McGregor lost at UFC 229, but he didn’t get lost in the sauce
Daniel Cormier admits he was very impressed by the wrestling and grappling of Conor McGregor in the UFC 229 main event against Khabib Nurmagomedov.
McGregor stuffed three take-down attempts from the lightweight champion, handled himself well on the mat in the first round and managed to get back to his feet after eating some big shots in the second. The Dubliner won the third round and must have fancied his chances heading into the fourth only to get taken down, give up his back and submit to a neck crank.
Cormier, the light heavyweight and heavyweight champion, trains with Nurmagomedov at the American Kickboxing Academy. He told Luke Thomas on The MMA Hour about how well McGregor did against ‘The Eagle’.
He said: “Honestly man, that first takedown, I was like wow, Conor really made him work for this takedown.
“Because this is what we say at AKA – we try to get you lost in the sauce. We want to get you lost in the sauce, right? Like, when we’re on a leg, we want to give you one [takedown attempt]; okay, you’ll defend. Two, you’ll defend; three, then you start going, ‘okay, wait a minute,’ then you start to get lost.
“You get lost in all the different transitions, from to move to move to move, and eventually we get you down. And once we get you down, obviously it’s very difficult to get back up.
“Conor didn’t get lost in it. Like, Khabib had to go to level four to get that first takedown. He went high crotch, he went crackdown, he went ‘try to get the angle,’ he tried to run the pipe, then he actually had to go to his knees, look across the back to get to a double just to get Conor down the first time. Conor didn’t get lost.”
As positive as that is, it is for the same reason that Cormier does not fancy McGregor’s chances in a rematch.
“He really did a good job,” said Cormier, “and that’s why if you’re Team McGregor, there’s cause for concern because I don’t know if he could do that any better and he still got beat in the way that he got beat.

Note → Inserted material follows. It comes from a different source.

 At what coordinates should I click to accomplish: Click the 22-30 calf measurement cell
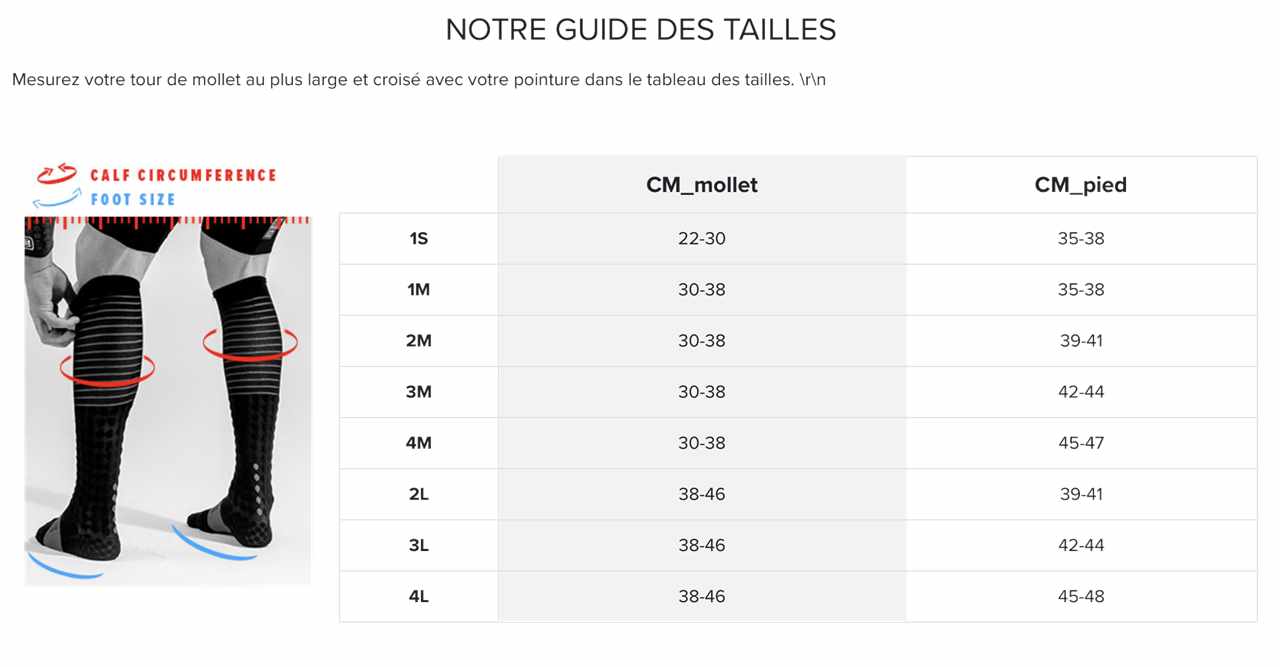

“That’s why, I think if you’re Team McGregor, you’d be concerned about a fight with Nurmagomedov, because I don’t think he could defend any better.
“I thought was as good as [he could], because he did a good job and I don’t know if he could do it any better… because then Khabib is going to go to level five, and he going to go to level six, and he’s going to just keep putting different things behind each other until eventually you kinda can’t keep up.”
John Kavanagh, McGregor’s coach, believes ‘The Notorious’ needs months on intense, “old-school” training if he is to seriously consider toppling Nurmagomedov.
As much as McGregor improves, however, one would not be surprised to see the Dagestani go to levels five or six.